I feel like you haven't experimented enough with ZSH... You felt oh-my-zsh bloated but fish with all those features were not? ZSH has auto completion too
I've been running zsh for ~7 years, moved from oh my zsh to startship to manage my prompt, this killed 90% of the bloating. That said, fish defaults are mind blowing to me.... comes with so many built ins, and this turns my config to near-zero compared to earlier...
export XXX==YY do not set XXX variable for the current process. XXX=YY alone does that. export, as the name cleary says, exports those variables the child processes of this one. Also if you are minimally interested in following systems engineering career or similar. LEARN BASH, Only use that for a while. All scripting you will do in the future will be in bash. You can set whatever you want as an interactive shell after you are confident in bash. But bash is always first.
Hi! Thanks for the correction :) As for bash, i've been doing that for over a decade, and my two most popular plugins are written in bash :) I know the benefits and the drawbacks and I think there's room for imporvement!
I still don't get the hype about all these terminals and bash alternatives.. Not a fan of too fancy features that might break at inconvenient times, or which is incompatible at inconvenient times... I am staying with alacrity and bash for now.
I must be honest - there's a huge difference between zsh / fish and the smaller ones like nushell etc. These are battle tested for real. Maybe not around as long as bash but definitely not new.
Fish, modern? I don't think so. They say themselves they are 30 years out of date. Of course, with the unstated implication that its main competitors belong even further in the past.
It's all relative. I agree that there are WAY more modern options which I intend to get to, but theses are the leaders, and of the three, fish feels like the cool kids option
Thanks for making videos. I might be the only person here with this take but I really want to listen to the content; However, something about the typing is really off putting asmr.
8:30 *Always* use /usr/bin/env in your shebang statements! There are plenty of systems where /bin/bash does not exist.
heh I also got ticks when he wrote something else than /usr/bin/env
Super important. Thanks!
@@codeman99-dev yea. like nix.
i use env to find env to find bash to run the bash script to run the executable.....

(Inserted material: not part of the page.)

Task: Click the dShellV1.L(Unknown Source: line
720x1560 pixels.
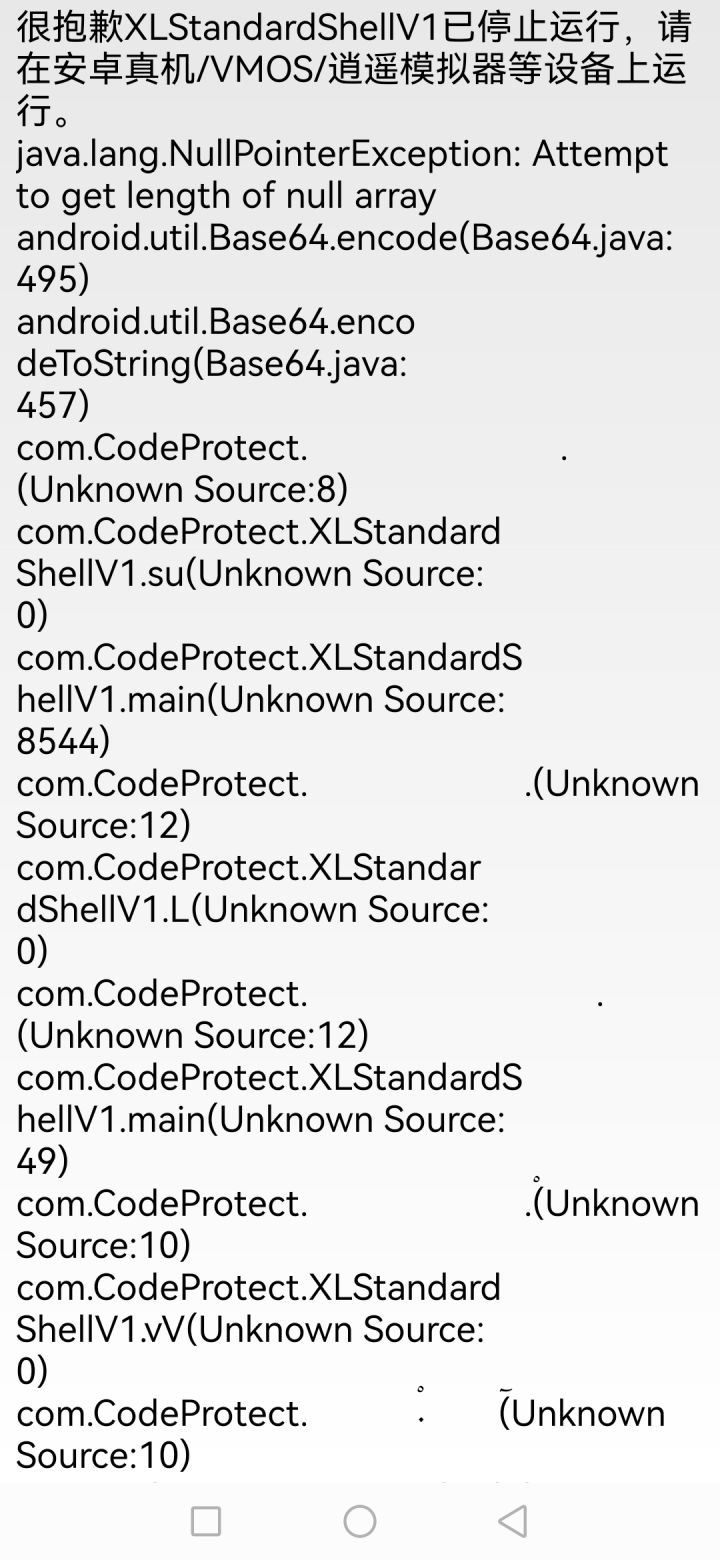Action: 252,910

@devopstoolbox I usually see old information online claiming to always use /usr/bin/env to find bash for portability with no mention of tradeoffs, but more modern information details security implications to doing this, you can't use any extra parameters, and env just calls the first version of bash so you could get versioning errors if a system has more than one version.
One can search this topic and find multiple sources sharing these cautions as recent as this year.

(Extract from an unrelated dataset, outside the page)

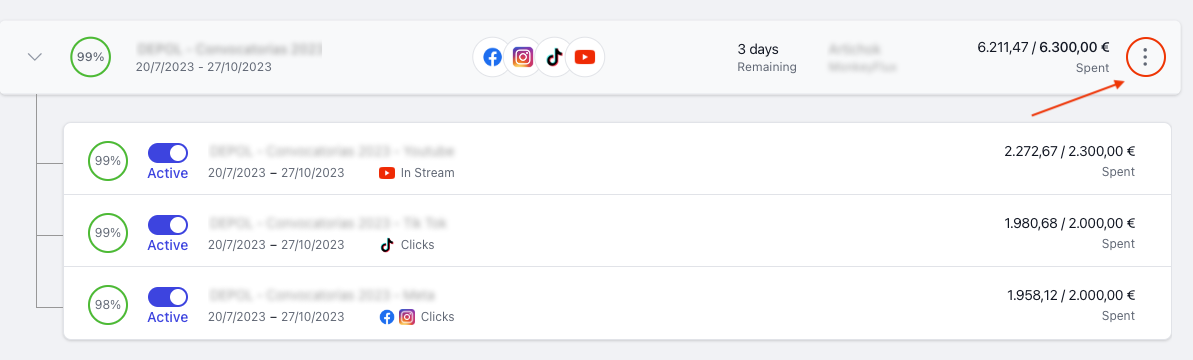Click the Instagram icon in campaign header
1193x360 pixels.
(x=523, y=57)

When the fish feature out of the box moves to a POSIX shell, it is game changing. all developers will use it.
Lots of developers hate fish. The best shell languages I have seen are ion shell, elvish, and oil shell
"zsh is POSIX compatible: it means every inline bash commands we used earlier is still valid un Zsh"
Bash and ZSH are *POSIX compliant*: they understand Posix syntax but it doesn't mean what you write with them is POSIX compliant (and so is portable on other posix compliant terminals). You can write bashisms (even inline) that are only understood by bash and same for zsh.

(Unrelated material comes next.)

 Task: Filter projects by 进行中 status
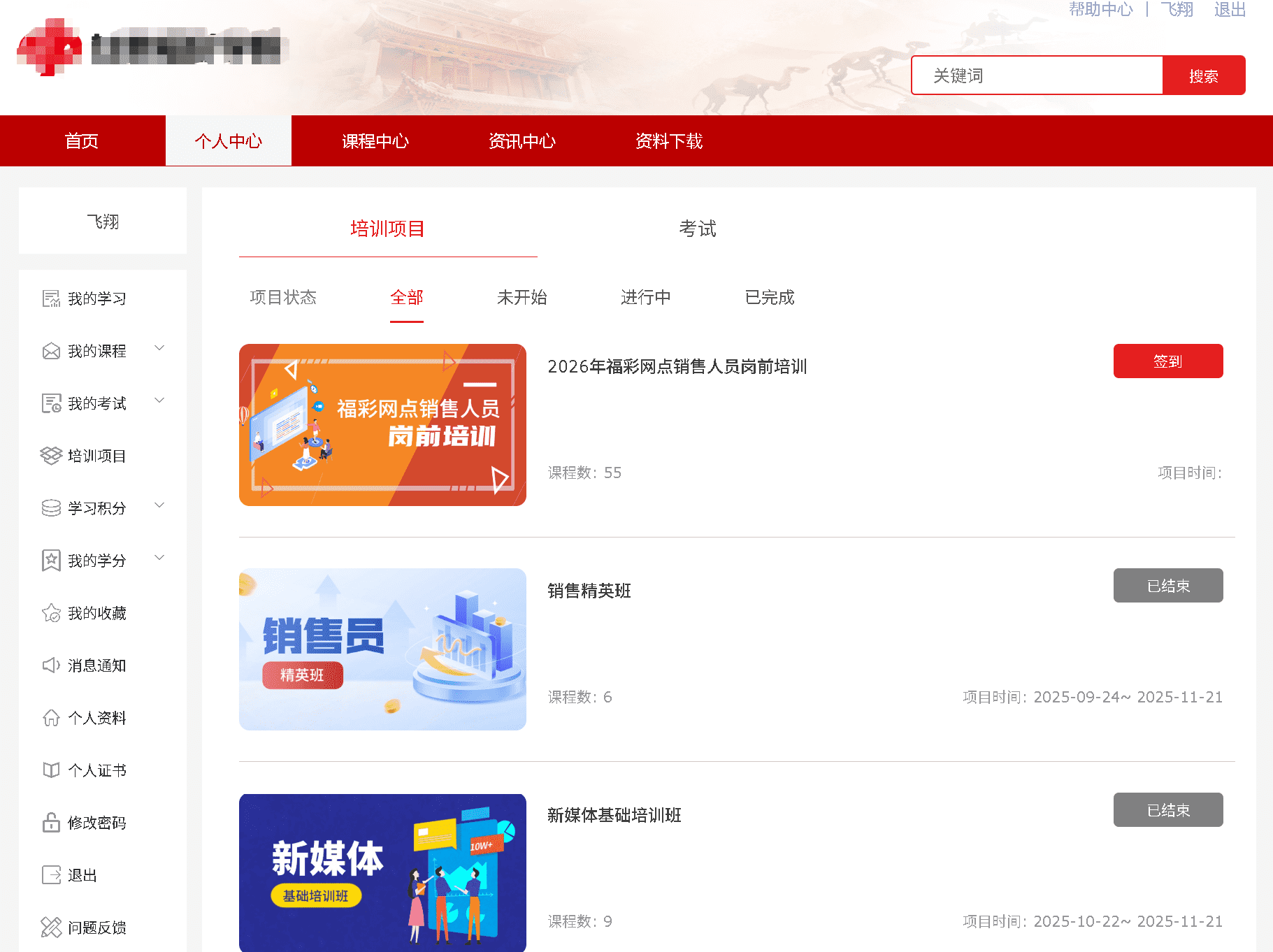click(645, 298)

Different programs exist to check if what you write is POSIX compliant, like shellcheck.
Very true, thanks for the clarification!
1:28, I don't think the result code is 0 due to echoing 0 but rather the echo statement executed sucessfully
100% correct. my bad ;)
Excellent video with some awesome tips I didn't know!
Sup nerd 🤓
When u gonna be Nixed? 😂
❤️
All thanks to nerds ;)
I've been using Fish for years simply because it is so fully-featured out of the box and easy to use. If it was POSIX-compliant, nobody would use anything else tbh. Nushell looks interesting too though, maybe you should have included it in your video ;-)
There is a posix compliant version of fish
@@keaneplayingmbae2852what's it?
@@riufq there are many but most of them are not actively managed. nsh and fizsh are the main two I know but it's just better to use bass instead
@@keaneplayingmbae2852 okay thanks
@@riufq there BISH, FZSH and FIZH
Me and Bash are chill, we do be hangin.
i tried fish tho sometimes it does get annoying when you want to quickly export a variable or if you want to use a tool that doesn't support fish
Check bass, which is a fish plugin that let's you run bash commands
There is also a posix complaint version of fish if bass sucks for you
@@keaneplayingmbae2852can you just tell the name?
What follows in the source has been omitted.